We did not know what a long day it would be when we first received the call. Joe DeMarco, a visiting scholar from a state university's department of philosophy, was talking with Paul Ford, a bioethicist at a large teaching hospital, about how initial responses were handled for ethics consultations. During this conversation, Paul answered a page. After a brief conversation, he hung up, saying in a perplexed manner that it had been only three days. We quickly left the office, with Joe's initial concern only a reflection of Paul's enigmatic observation, “It's only been three days.”

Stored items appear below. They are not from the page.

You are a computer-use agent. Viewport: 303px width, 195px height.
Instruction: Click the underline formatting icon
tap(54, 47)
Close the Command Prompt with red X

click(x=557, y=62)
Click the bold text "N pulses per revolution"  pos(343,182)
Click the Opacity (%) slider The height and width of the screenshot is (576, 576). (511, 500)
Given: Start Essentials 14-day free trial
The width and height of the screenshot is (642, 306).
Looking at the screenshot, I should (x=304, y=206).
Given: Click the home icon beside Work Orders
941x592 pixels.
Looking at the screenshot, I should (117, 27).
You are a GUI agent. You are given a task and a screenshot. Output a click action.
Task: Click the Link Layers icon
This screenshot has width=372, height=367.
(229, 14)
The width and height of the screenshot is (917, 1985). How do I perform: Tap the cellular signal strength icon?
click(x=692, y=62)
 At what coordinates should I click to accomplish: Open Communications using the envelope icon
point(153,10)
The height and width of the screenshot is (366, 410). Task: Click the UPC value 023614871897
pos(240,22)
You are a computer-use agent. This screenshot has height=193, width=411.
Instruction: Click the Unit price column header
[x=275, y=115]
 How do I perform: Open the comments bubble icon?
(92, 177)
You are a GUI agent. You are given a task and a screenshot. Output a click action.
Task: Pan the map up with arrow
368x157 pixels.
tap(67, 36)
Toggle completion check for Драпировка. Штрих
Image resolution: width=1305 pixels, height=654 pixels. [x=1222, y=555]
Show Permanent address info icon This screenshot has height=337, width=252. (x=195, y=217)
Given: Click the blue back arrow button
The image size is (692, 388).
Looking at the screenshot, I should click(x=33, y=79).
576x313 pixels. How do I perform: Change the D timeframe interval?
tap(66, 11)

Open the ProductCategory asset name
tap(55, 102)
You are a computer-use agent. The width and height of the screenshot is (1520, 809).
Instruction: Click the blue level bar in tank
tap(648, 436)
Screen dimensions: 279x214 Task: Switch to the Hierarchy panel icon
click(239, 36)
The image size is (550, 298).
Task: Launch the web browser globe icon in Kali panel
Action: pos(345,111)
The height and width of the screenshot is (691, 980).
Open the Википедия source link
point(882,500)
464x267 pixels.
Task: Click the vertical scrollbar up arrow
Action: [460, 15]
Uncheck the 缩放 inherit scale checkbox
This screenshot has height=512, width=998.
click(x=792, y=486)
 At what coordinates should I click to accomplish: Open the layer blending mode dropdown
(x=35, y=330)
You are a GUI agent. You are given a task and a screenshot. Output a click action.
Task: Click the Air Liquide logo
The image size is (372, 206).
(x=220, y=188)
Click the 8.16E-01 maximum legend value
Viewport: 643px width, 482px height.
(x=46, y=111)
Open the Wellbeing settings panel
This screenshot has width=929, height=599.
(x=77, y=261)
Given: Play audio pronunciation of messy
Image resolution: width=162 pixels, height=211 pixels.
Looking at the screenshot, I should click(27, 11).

“What do you mean it's only been three days?” Joe asked, not realizing how many times we would hear that phrase over the next eight hours. Paul explained, “It's only been three days since surgery, and the family wants the patient removed from life support.” Paul looked pensive; perhaps “worried” is too strong.
The consultation was initiated by Nurse Abigail, who was caring for the patient at bedside. However, the actual consult page came from the intensivist, Dr. Bryan.
Nurse Abigail told us her concern about the patient's suffering and about the family's wishes related to discontinuing life-sustaining treatment being ignored. Clearly, the circumstances upset her; she seemed somewhat angry. That was tempered by her respect for, maybe fear of, the patient's surgeon.
Mr. Carl, a 60-year-old man, had open-heart surgery three days prior. He had multiple medical problems, including kidney failure. He required continuous ventilator support through the entire postoperative course, and Mrs. Carl reported that he only occasionally communicated.